### [DATA TO PROCESS]
= = = = =

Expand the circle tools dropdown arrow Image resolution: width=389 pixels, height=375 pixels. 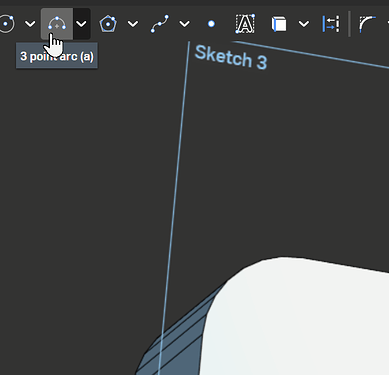coord(30,24)
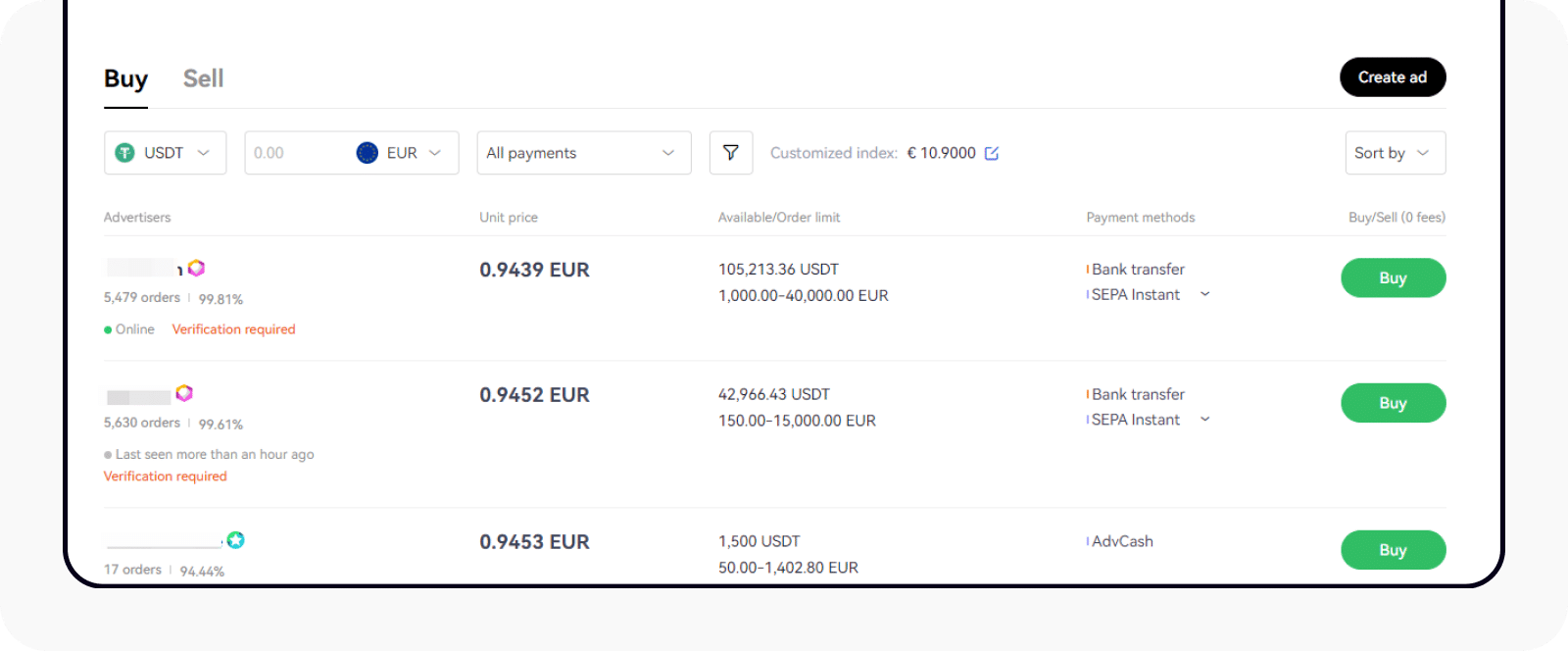Open the USDT coin dropdown
The image size is (1568, 651).
click(165, 153)
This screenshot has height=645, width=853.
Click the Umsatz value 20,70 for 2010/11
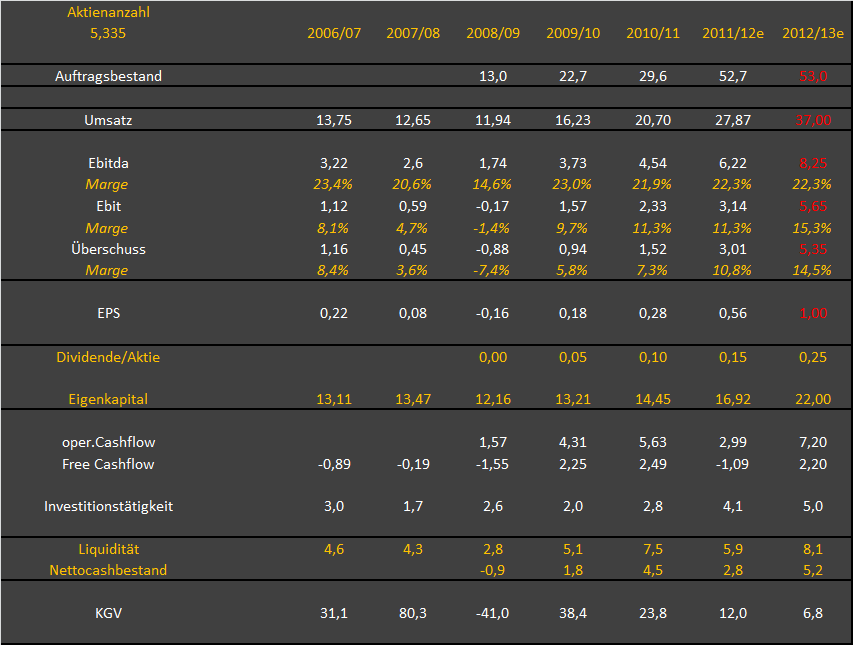click(653, 120)
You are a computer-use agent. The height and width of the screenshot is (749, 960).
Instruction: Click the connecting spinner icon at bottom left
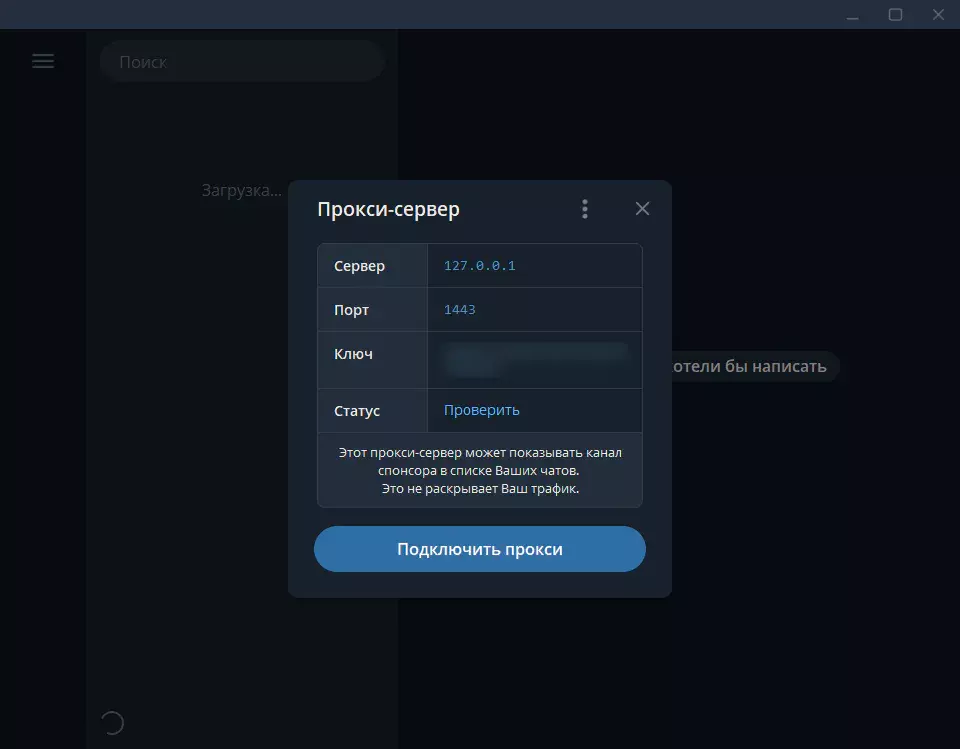(x=113, y=723)
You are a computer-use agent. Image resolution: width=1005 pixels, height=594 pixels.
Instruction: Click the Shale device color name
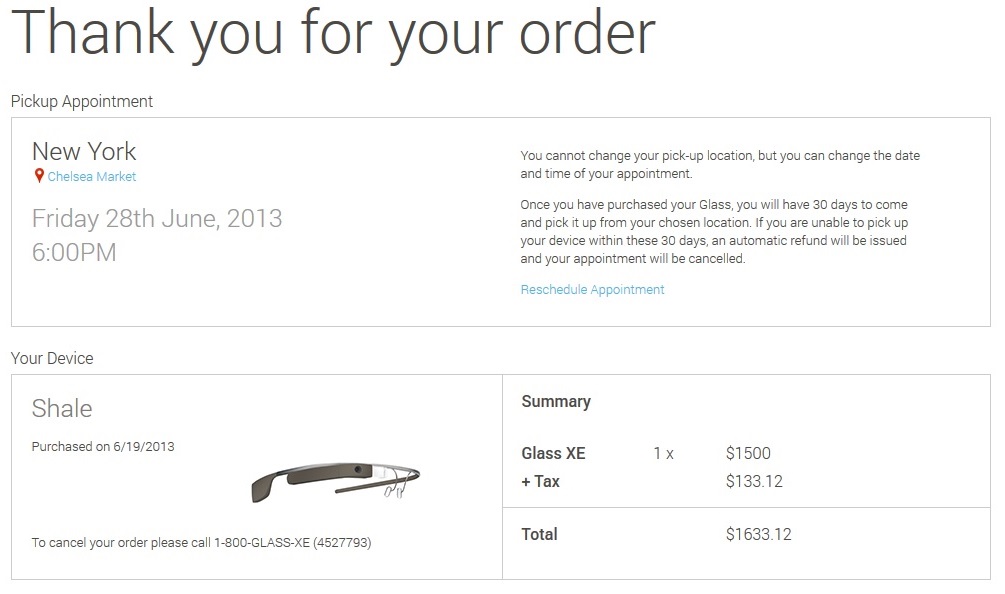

= = = = =

Please edit the stretch from the line containing "You are a computer-use agent. Image" through the end of the lines, replacing "Shale" with "Charcoal" and keeping everything else the same. Give only those lines, and leave the pictures out.

You are a computer-use agent. Image resolution: width=1005 pixels, height=594 pixels.
Instruction: Click the Charcoal device color name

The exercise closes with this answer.